Deepsky can be downloaded from Github at https://github.com/djgagne/deepsky. Once downloaded, the software can be installed with the following command:

$ pip install .

Usage

All models can be trained and evaluated using the scripts in the scripts directory.

Data

The data for the project can be found on the NCAR GLADE system at /glade/work/dgagne/interpretable_deep_learning_data/. There are 2 directories of files.

  1. ncar_ens_storm_patches: This directory contains netCDF files from the NCAR Convection Allowing ensemble. Each file contains multi-variable 32x32 grid cell patches surrounding each storm in the model. The files are formatted ncar_ens_storm_patches_YYYYMMDDHH_mem_NN.nc where the first set of numbers is the model run initial date, and the second number is the ensemble member.

  2. spatial_storm_results_20171220: This directory contains verification statistics in csv files, trained keras neural network model files in HDF5 (h5) format, and trained scikit-learn models in pickle (pkl) file format.

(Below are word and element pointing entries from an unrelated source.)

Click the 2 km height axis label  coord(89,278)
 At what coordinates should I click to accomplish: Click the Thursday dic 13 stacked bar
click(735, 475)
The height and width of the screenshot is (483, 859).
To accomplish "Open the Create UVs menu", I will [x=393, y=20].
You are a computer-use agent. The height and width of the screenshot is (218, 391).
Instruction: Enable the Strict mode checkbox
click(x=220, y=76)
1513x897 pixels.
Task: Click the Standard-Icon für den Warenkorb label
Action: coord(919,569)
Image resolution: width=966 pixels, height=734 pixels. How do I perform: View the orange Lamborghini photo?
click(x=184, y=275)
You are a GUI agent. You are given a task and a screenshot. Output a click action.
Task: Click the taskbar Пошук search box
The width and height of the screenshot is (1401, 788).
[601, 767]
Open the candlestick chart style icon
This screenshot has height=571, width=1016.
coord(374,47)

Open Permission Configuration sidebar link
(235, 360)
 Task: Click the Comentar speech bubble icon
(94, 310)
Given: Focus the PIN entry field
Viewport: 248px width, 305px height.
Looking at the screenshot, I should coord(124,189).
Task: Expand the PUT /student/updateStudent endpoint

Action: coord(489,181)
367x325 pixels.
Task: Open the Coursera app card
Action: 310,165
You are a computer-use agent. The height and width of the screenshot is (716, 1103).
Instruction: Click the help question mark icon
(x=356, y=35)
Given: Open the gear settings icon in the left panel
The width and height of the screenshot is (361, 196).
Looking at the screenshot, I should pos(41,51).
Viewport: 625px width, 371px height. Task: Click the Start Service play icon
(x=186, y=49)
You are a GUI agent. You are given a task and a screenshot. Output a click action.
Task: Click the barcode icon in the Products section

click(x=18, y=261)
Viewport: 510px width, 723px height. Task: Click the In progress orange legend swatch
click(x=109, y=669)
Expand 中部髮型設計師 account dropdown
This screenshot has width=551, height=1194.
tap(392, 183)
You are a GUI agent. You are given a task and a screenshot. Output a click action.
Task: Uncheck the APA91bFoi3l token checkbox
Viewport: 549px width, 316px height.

Each machine learning and deep learning model was cross-validated for hyperparameter tuning and trained over 30 separate iterations. The model number is the 3-digit numbrer at the end of the filename. Each iteration uses different run dates for the training and testing sets.

The csv files in this directory as categorized as follows:

  • model_param_combos.csv: the hyperparameter settings for that model that are tested.
  • model_best_params.csv: the best hyperparameters from each trial.
  • model_param_scores_sample_000.csv: The verification scores for each hyperparameter setting.
  • model_sample_scores.csv: The verification scores on the testing set for each of the 30 iterations.
  • var_importance_model_score_000.csv: The permutation variable importance scores for a particular trial.

Analysis

The analysis for the paper can be found in Jupyter notebooks in the notebooks directory. The most relevant notebooks are

  1. ThompsonHail.ipynb: Used to generate Figure 1
  2. radar_hail_cnn.ipynb: Used to generate Figure 2
  3. spatial_hail_feature_importance.ipynb: Plotting feature importances for each model.
  4. SpatialHailInterp.ipynb: Verification and plotting of ideal hailstorms from Conv. Net.
  5. Logistic_PCA_Interp.ipynb: Plot of ideal hailstorms from Logistic Mean and Logistic PCA models.
  6. Hail_Conv_Net_Filter_Activations.ipynb: Used to generate Figures 11-13.